I was doing that inner soul work that was preparing me for whatever was next and I was finding my purpose. Through these last few years of showing up for myself in a deep and meaningful way – I tested the waters, I’ve surveyed the land and every time that I would learn something new, I just wanted to share it with someone. It was such beautiful and magical information and ways of thinking that I wanted everyone to know that we don’t have to live the same way our parents did or their parents did. There were alternatives to make our lives meaningful, magical and we could create the reality that speaks to our true selves. But the thing was – I didn’t have many spiritually inclined friends and the friends that knew of my new journey – passed judgment on it, not really understanding why I had changed so drastically or why I had become so “weird”. But I didn’t want to be my most authentic self with the friends that were with me and understood my journey only – I wanted to be the full me everywhere I went!
After I stopped judging myself for a while, got rid of those unsupportive friendships – I did just that.
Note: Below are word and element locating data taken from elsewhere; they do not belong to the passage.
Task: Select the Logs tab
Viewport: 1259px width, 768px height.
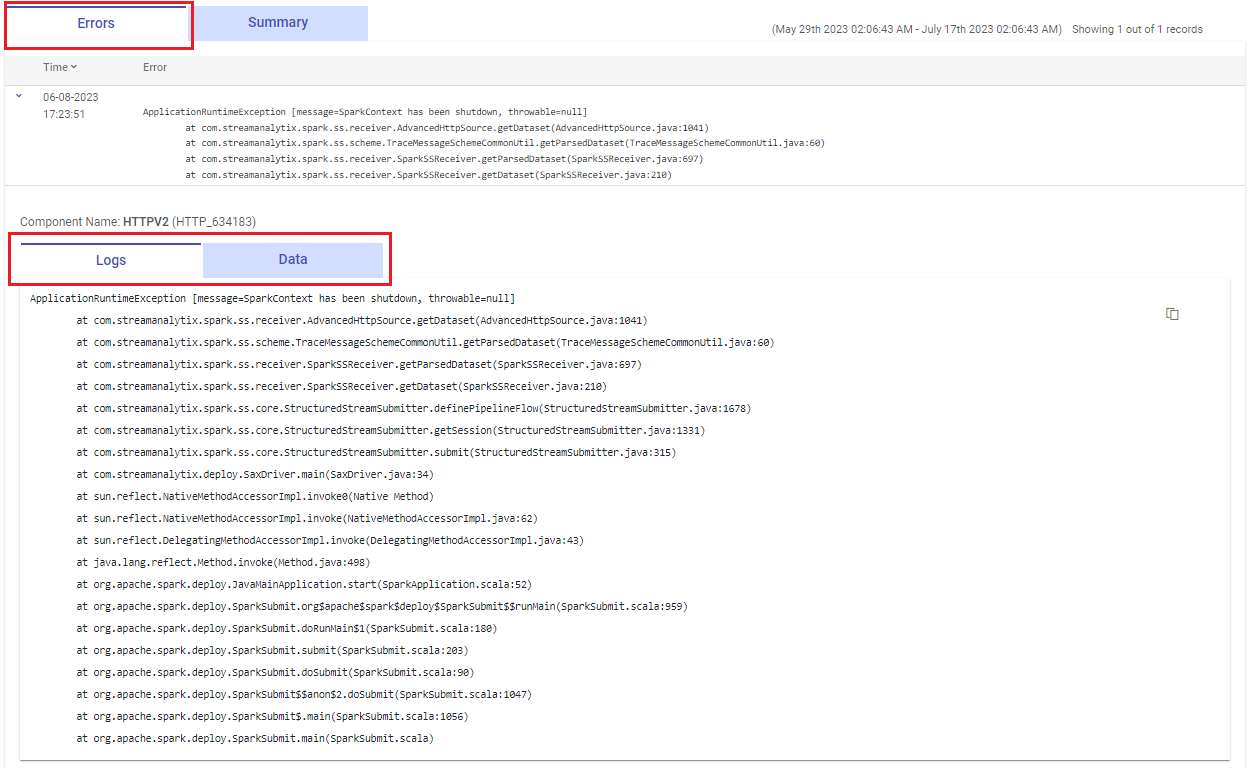Action: coord(110,259)
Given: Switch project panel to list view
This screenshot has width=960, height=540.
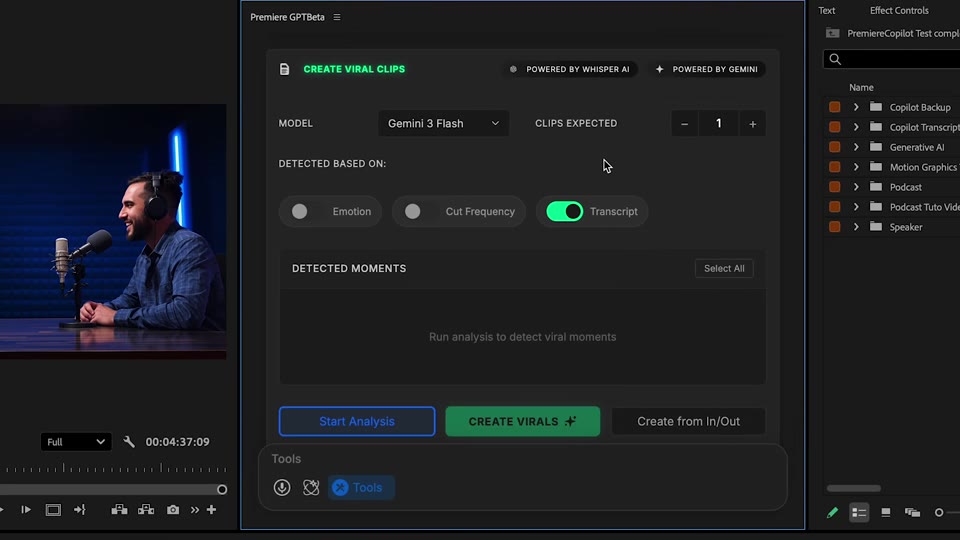Looking at the screenshot, I should pos(859,512).
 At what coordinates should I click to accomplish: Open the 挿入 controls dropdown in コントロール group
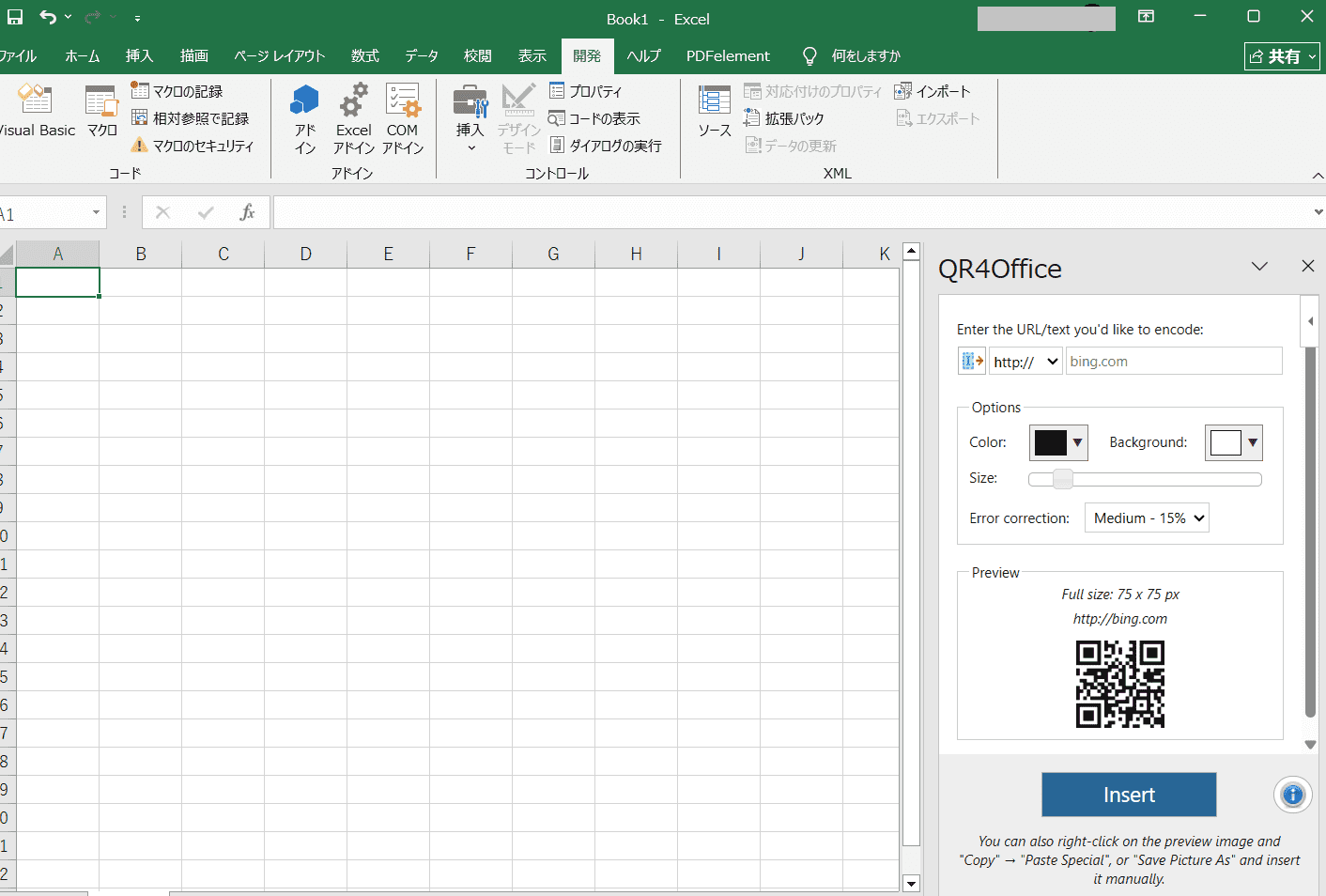470,117
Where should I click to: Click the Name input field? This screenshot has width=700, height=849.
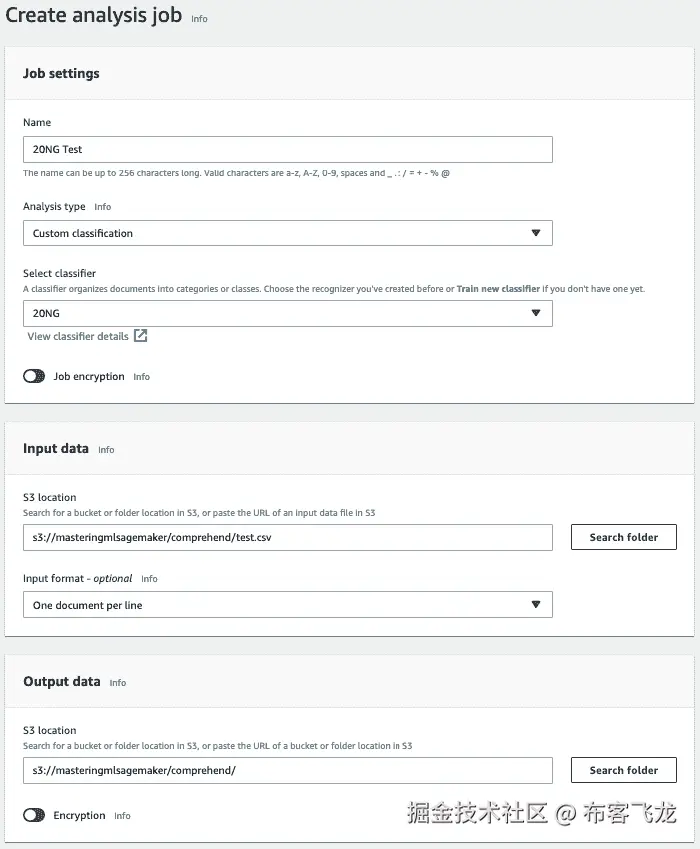point(287,149)
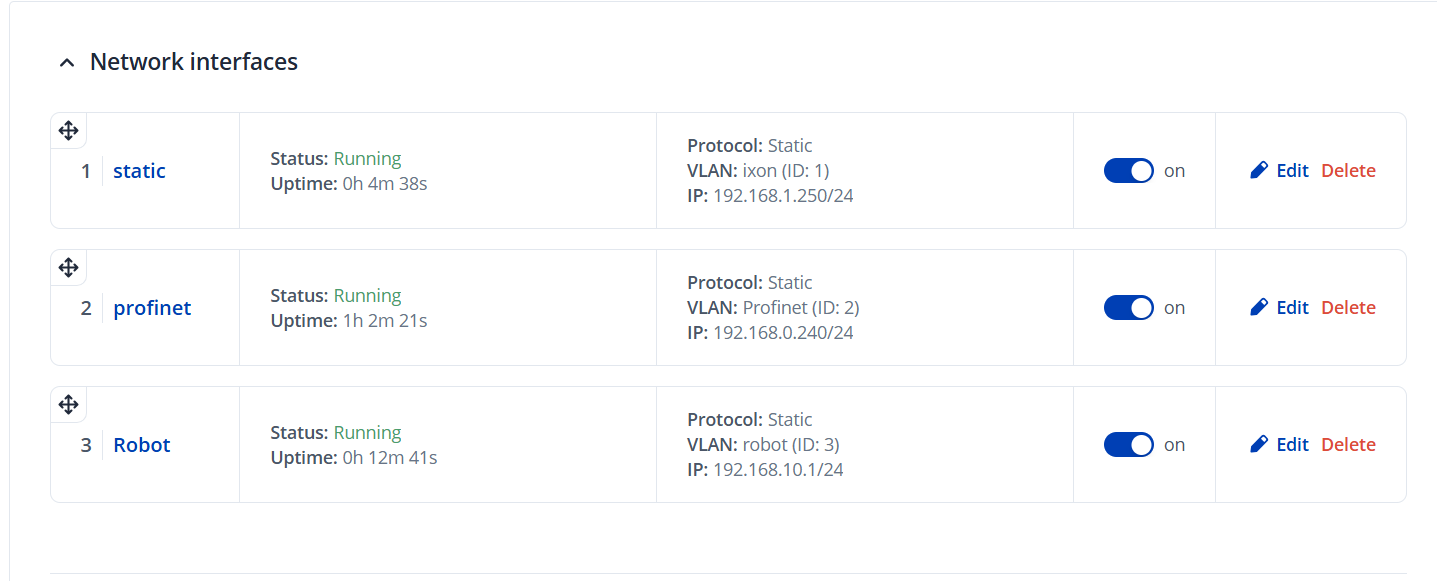Click the reorder handle for Robot interface
Image resolution: width=1437 pixels, height=581 pixels.
pyautogui.click(x=68, y=404)
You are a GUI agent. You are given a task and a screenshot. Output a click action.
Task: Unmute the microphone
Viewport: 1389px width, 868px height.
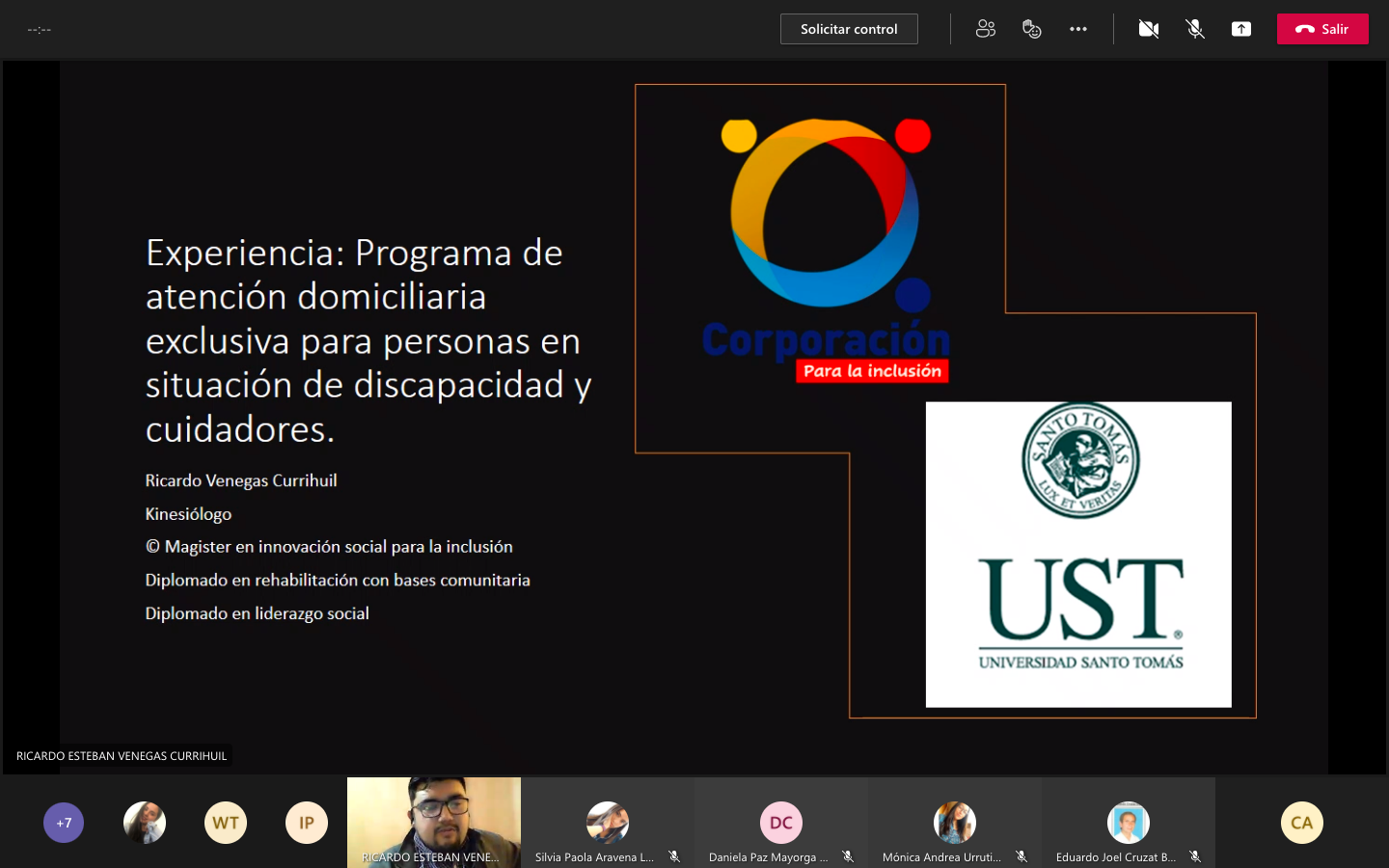click(1194, 29)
I was my most authentic me everywhere I went. I decided that I wasn’t going to be the me that was convenient for someone else, that was my old story. So, I treated wearing my truth as a duty of mine and I’ve shown up for the job everyday since.
I am Emilia Marie Lopez, my nickname is Lala, I am extremely sensual, creative and spiritual being. My purpose in this lifetime is to serve, love and encourage people. And I have no clue why the hell I’ve been putting off writing this because it feels so cleansing and purposeful to share my story! I hope that if you are ever reading this blog again, you read a post that resonates with you at a time when you need it most. I am sending so much damn love to all of us beautiful people doing our best to figure it all out and who’s deepest desire is to live a wonderfully meaningful life.